Some people might argue that information security is exactly in this latter extreme situation, but I don’t think so.  The reason is that all the players have much stronger motives and forcing functions than to subvert the risk estimation processes.  Bad guys want to make money or cause harm.  End users want to avoid hassles and minimize effort and get their job done.  Managers want to manage their business while avoiding negative repercussions.  All of these factors add some elements of predictability and understandability.

But it may only be possible to factor all of these in through the use of models and simulations that represent our best knowledge, our best estimates, and our best beliefs about how they all relate to each other and the overall results.

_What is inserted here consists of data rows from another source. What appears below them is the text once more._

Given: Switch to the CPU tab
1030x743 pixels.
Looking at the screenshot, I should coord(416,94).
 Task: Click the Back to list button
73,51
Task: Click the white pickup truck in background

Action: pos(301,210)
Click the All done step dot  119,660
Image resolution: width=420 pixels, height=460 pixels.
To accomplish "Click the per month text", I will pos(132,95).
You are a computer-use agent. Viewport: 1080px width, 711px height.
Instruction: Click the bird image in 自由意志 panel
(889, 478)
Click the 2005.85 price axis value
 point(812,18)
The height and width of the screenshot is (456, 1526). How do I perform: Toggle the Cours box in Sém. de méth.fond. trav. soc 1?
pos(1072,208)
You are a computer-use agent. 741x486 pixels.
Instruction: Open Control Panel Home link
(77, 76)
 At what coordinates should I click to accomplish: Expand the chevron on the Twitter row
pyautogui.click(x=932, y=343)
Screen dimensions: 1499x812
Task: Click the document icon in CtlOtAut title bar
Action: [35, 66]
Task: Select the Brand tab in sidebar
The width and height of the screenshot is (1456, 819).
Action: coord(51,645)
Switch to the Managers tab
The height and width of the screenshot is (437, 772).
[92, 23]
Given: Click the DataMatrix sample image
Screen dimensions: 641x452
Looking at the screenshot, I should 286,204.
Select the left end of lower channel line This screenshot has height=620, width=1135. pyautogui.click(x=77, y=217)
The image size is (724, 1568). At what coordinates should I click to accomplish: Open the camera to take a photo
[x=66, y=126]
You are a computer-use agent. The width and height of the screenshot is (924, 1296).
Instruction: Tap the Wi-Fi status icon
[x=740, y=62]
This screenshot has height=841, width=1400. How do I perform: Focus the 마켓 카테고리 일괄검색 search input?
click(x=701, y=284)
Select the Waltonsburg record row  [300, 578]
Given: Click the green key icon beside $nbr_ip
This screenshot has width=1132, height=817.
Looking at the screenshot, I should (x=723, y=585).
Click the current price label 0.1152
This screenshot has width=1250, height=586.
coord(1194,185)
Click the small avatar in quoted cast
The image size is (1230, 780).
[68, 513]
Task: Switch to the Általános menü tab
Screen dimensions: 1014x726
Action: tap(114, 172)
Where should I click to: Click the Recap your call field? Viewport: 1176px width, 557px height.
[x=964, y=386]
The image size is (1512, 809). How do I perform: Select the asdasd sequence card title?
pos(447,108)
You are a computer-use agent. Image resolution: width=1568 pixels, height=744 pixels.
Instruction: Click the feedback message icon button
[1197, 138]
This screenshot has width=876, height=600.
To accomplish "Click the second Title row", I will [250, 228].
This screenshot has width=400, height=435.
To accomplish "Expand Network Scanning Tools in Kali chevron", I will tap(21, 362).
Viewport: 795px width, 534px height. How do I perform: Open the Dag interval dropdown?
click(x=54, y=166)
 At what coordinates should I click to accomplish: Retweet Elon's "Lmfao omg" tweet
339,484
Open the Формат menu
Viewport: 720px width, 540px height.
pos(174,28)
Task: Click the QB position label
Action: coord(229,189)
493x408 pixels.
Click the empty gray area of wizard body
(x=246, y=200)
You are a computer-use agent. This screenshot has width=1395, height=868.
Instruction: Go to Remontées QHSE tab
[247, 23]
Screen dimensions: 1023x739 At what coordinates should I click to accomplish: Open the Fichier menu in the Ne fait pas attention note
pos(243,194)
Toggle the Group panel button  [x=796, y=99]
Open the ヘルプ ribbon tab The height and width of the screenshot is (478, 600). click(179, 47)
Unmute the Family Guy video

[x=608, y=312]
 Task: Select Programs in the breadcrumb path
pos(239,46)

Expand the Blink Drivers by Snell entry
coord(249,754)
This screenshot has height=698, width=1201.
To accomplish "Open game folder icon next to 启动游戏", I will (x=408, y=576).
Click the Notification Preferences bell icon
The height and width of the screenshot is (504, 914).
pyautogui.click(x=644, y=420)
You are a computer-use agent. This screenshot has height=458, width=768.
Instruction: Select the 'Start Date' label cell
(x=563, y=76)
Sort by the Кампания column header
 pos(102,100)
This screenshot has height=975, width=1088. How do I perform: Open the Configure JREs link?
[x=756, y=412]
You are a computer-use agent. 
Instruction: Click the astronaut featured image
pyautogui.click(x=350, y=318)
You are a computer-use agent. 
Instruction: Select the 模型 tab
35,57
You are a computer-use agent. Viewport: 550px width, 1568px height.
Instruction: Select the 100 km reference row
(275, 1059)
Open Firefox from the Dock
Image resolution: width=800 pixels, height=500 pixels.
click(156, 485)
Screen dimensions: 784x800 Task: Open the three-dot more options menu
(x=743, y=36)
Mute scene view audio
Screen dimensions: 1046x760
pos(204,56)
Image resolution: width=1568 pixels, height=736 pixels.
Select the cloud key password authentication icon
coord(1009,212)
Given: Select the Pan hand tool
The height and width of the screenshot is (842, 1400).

The marriage of data, security, and risk = social learning processes

Putting this all together, we need to gather a lot of empirical data to understand relationships, patterns, and dependencies.  But to measure security we need to add inference and judgement processes that extend our data into the present, given the threat landscape we believe we are facing.  But to make a judgement about security and make decisions about alternative security postures, we need a useful estimate of risk to decide how much security is enough.  To tie these all together over time requires effective social learning processes, including model validation through experiments and data analysis.  Likewise, risk estimation and security judgement processes tell us what data we need to collect and how to analyze it.

Whether you agree with this framework or not, you should make explicit and consistent definitions of the time dimension relative to your metrics.